The Gift of Self Esteem

I don't know how it got here, but I know the day it did. I tweeted its arrival. An early and unexpected Christmas gift from the universe on December 22, 2012. For the last half of 2012, I was fascinated by a call for entries from an Eastern Michigan University senior fine arts major named Felicity Baker. She is double minoring in psychology with women and gender studies. The exhibition, during March (Women's History Month) will be head and shoulders renderings of what contributors understand about the looking-glass self.
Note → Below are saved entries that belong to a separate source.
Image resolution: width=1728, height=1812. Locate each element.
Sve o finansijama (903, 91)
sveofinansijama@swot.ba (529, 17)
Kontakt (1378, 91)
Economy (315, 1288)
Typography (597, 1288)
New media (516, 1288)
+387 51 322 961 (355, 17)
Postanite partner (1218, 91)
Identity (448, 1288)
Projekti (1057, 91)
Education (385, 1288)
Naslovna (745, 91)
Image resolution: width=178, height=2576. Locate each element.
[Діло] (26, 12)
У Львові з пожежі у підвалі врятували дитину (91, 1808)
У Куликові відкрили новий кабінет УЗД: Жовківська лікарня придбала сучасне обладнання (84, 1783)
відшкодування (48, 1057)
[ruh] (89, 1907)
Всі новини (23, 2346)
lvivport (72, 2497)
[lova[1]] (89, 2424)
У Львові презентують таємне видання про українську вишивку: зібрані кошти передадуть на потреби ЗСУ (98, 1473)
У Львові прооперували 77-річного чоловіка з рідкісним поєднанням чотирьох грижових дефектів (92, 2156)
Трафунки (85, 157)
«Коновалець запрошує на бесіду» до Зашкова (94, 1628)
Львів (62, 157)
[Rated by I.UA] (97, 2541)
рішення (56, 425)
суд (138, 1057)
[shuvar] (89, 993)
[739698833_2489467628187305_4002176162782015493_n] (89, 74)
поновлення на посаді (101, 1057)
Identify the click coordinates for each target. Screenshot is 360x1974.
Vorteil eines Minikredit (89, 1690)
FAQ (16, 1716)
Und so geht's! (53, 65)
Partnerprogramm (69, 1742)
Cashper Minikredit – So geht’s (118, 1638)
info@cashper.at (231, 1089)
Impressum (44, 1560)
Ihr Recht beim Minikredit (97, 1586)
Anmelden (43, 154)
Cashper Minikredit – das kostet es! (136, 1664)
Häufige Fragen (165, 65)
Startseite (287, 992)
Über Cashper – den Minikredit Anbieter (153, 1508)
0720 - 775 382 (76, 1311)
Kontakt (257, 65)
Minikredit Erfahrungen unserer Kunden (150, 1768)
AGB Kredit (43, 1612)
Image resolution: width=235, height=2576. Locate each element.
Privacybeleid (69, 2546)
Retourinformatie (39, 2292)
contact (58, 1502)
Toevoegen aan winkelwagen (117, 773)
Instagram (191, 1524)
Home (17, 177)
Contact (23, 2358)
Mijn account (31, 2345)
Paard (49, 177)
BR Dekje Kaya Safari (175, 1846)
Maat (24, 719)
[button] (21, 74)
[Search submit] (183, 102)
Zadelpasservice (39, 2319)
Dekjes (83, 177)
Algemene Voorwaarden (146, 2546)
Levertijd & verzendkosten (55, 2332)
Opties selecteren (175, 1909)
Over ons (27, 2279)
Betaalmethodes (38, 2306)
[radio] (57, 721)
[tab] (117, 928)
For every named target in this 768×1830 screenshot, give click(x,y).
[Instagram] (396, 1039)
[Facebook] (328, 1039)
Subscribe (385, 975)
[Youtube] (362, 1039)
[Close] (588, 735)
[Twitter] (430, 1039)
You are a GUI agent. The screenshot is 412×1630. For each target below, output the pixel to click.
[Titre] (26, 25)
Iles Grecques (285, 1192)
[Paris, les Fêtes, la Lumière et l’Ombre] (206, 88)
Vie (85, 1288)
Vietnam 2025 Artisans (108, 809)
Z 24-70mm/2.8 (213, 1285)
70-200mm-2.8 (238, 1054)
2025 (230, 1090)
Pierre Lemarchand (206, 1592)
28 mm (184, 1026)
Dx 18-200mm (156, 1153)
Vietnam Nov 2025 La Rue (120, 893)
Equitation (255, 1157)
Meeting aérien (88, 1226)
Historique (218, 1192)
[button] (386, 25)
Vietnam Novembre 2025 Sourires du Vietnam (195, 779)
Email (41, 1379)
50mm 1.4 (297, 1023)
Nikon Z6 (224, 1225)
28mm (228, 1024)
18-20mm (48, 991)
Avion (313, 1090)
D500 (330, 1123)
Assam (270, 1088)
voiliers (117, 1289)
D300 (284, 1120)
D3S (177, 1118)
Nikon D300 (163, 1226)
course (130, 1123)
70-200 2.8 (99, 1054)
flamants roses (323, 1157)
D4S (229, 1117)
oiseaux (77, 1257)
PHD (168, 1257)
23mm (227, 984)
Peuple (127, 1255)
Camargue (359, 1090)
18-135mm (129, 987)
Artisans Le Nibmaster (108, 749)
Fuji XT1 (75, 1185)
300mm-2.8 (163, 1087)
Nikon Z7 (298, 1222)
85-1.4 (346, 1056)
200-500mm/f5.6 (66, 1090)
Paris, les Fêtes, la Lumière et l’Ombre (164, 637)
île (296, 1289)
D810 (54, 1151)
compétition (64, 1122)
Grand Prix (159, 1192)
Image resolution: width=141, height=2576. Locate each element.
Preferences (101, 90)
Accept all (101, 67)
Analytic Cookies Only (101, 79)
Presented by Charles Cooley in 1902, this theory purports, as Baker quotes, "I am not what I think I am and I am not what you think I am; I am what I think you think I am." Twisty, huh? It took a handful of weeks to even understand the concept. I've had several ideas of art to submit, but I am thinking in three-dimensional art, rather than flat art asked for submission. And I am thinking about whether this theory is true. For me. In the long years of the past. Today. The art I imagined is a discarded frame hanging in my workroom. Around the edges I would paint "I have a framework. It is constant and divine."  True. All the wiggly bits and electricity and chemical compositions that make a human are there at the beginning. Centered in the frame on fishing line is a light. Small, bright. This is my essence. Powerful, as significant in every way as anything else in the cosmos. As mighty, as miniscule. True. In front of this incredible light would be transparent panels representing what has, and is, obscuring that light. 1st layer: painted with the parent brush. 2nd layer: painted with the peer brush. 3rd layer: drawn with the teacher pencils. And so on. Bosses, coworkers, lovers, enemies, circumstances. True. And understanding emerged. We have no way of knowing what others think of us. But we make it up. We absorb what our culture feels about us. We suffer for it. We do it to ourselves. For the last several months, I've been removing the painted layers from my mental work of art. When these obscuring layers are abandoned by me - because I am the person who keeps them installed and effective - when I remove the layers, what remains is my light. Small, powerful, steady, calm and bright. So bright. And on December 22, 2012, when I subconsciously reached for the veil, it wasn't there. None of them were. Self esteem. "I am what I know I am."